14

I am currently writing an application which requires me to call GetWindowText on arbitrary windows and store that data to a file for later processing. Long story short, I noticed that my tool was failing on Battlefield 3, and I narrowed the problem down to the following character in its window title: http://www.fileformat.info/info/unicode/char/2122/index.htm

So I created a little test app which just does the following:

std::wcout << L"\u2122";

Low and behold that breaks output to the console window for the remainder of the program.

Why is the MSVC STL choking on this character (and I assume others) when APIs like MessageBoxW etc display it just fine?

How can I get those characters printed to my file?

Tested on both VC10 and VC11 under Windows 7 x64.

Sorry for the poorly constructed post, I'm tearing my hair out here.

Thanks.

EDIT:

Minimal test case

#include <fstream>
#include <iostream>

int main()
{
  {
    std::wofstream test_file("test.txt");
    test_file << L"\u2122";
  }

  std::wcout << L"\u2122";
}

Expected result: '™' character printed to console and file. Observed result: File is created but is empty. No output to console.

I have confirmed that the font I"m using for my console is capable of displaying the character in question, and the file is definitely empty (0 bytes in size).

EDIT:

Further debugging shows that the 'failbit' and 'badbit' are set in the stream(s).

EDIT:

I have also tried using Boost.Locale and I am having the same issue even with the new locale imbued globally and explicitly to all standard streams.

ST3
  • 8,826
  • 3
  • 68
  • 92
RaptorFactor
  • 2,810
  • 1
  • 29
  • 36

4 Answers4

22

To write into a file, you have to set the locale correctly, for example if you want to write them as UTF-8 characters, you have to add

const std::locale utf8_locale
            = std::locale(std::locale(), new std::codecvt_utf8<wchar_t>());
test_file.imbue(utf8_locale);

You have to add these 2 include files

#include <codecvt>
#include <locale>

To write to the console you have to set the console in the correct mode (this is windows specific) by adding

_setmode(_fileno(stdout), _O_U8TEXT);

(in case you want to use UTF-8).

For this you have to add these 2 include files:

#include <fcntl.h>
#include <io.h>

Furthermore you have to make sure that your are using a font that supports Unicode (such as for example Lucida Console). You can change the font in the properties of your console window.
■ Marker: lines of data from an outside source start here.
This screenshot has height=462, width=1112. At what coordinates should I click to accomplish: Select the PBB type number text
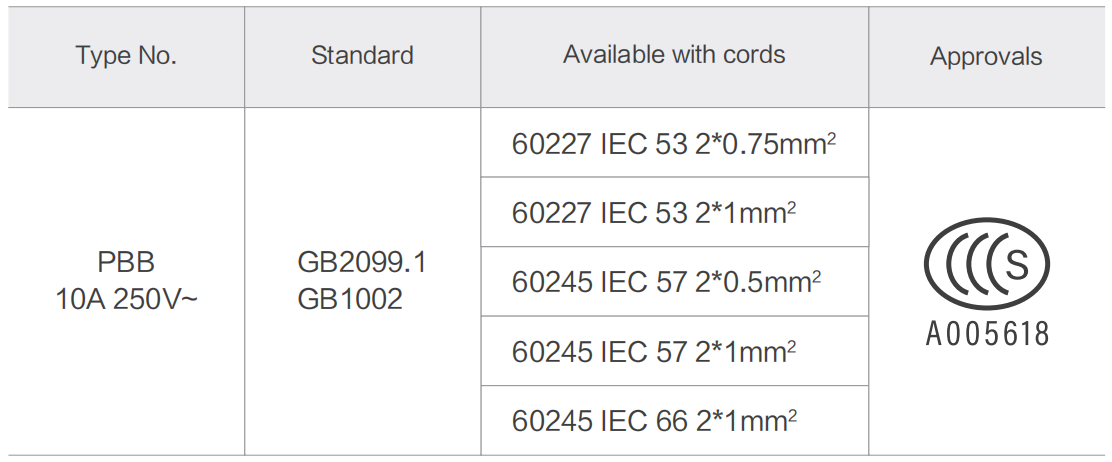click(x=126, y=263)
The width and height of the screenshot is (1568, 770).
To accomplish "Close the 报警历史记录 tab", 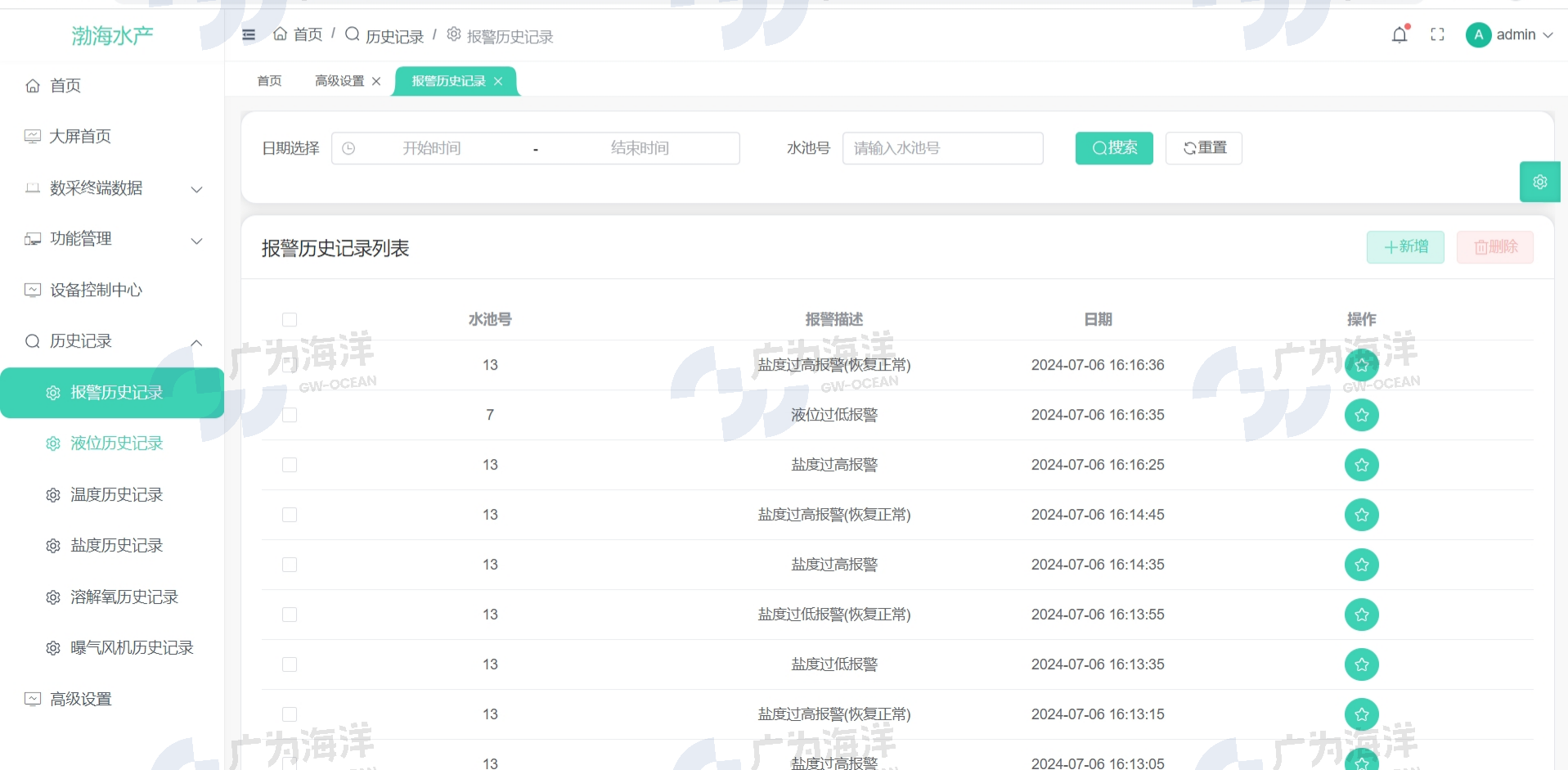I will click(498, 81).
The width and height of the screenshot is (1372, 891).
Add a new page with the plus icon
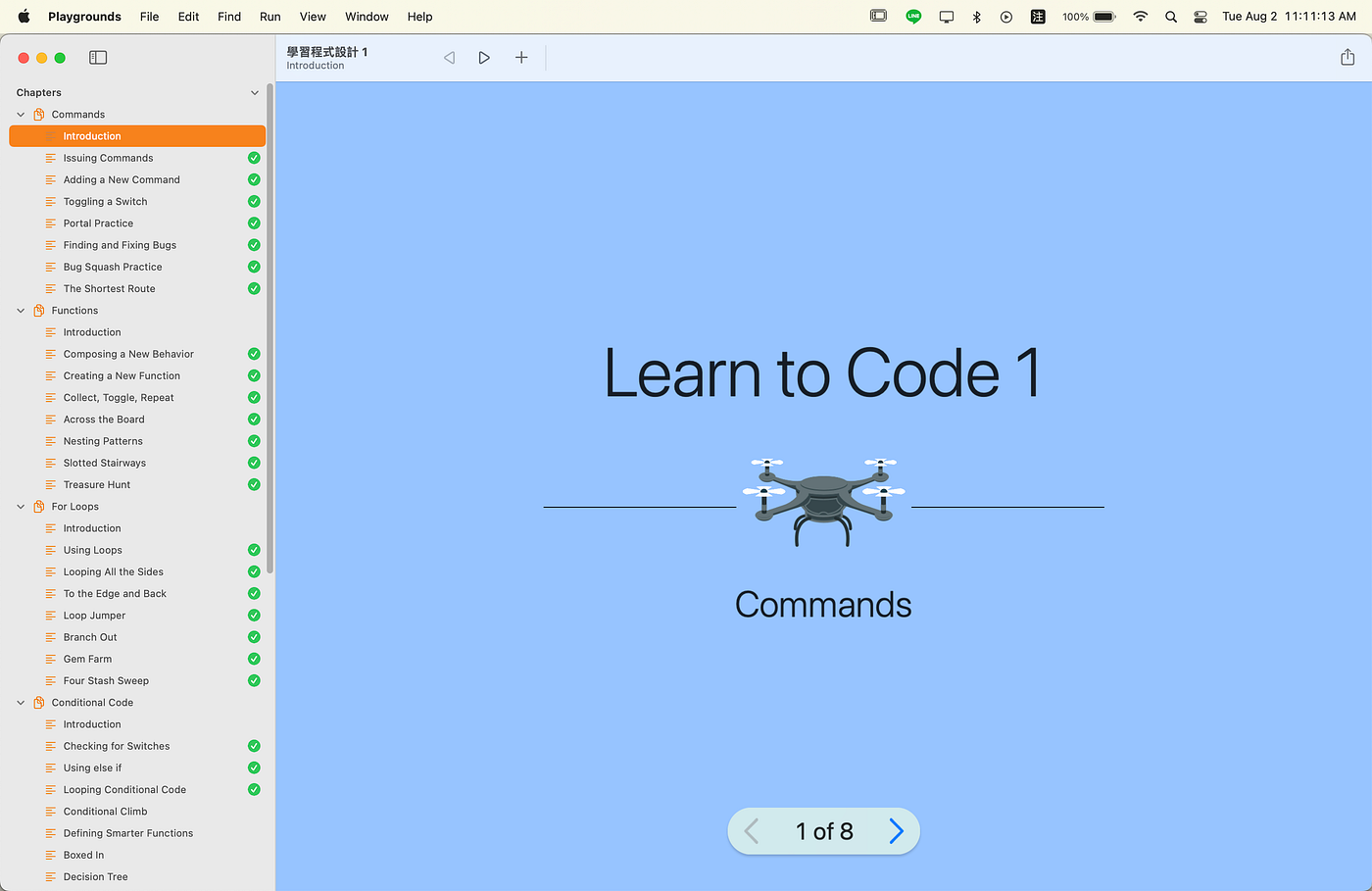pos(520,57)
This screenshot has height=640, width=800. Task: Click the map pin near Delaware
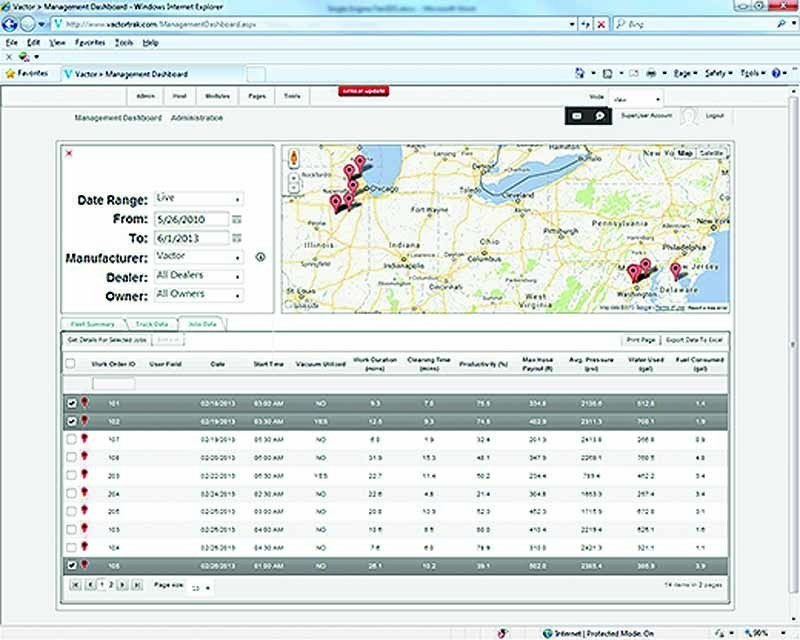(x=675, y=270)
The complete program now looks like this:

#include <fstream>
#include <iostream>
#include <codecvt>
#include <locale>
#include <fcntl.h>
#include <io.h>

int main()
{

  const std::locale utf8_locale = std::locale(std::locale(),
                                    new std::codecvt_utf8<wchar_t>());
  {
    std::wofstream test_file("c:\\temp\\test.txt");
    test_file.imbue(utf8_locale);
    test_file << L"\u2122";
  }

  _setmode(_fileno(stdout), _O_U8TEXT);
  std::wcout << L"\u2122";
}
BertR
  • 1,657
  • 11
  • 12
  • 1
    Well I'll be damned, imbuing that UTF8 locale actually worked... Now why the hell isn't Boost.Locale doing that for me? I interpreted the docs as saying that UTF-8 is assumed to be the default narrow encoding, and I've imbued the locale globally and to all static streams, so what the hell... – RaptorFactor Mar 26 '12 at 12:22
3

Are you always using std::wcout or are you sometimes using std::cout? Mixing these won't work. Of course, the error description "choking" doesn't say at all what problem you are observing. I'd suspect that this is a different problem to the one using files, however.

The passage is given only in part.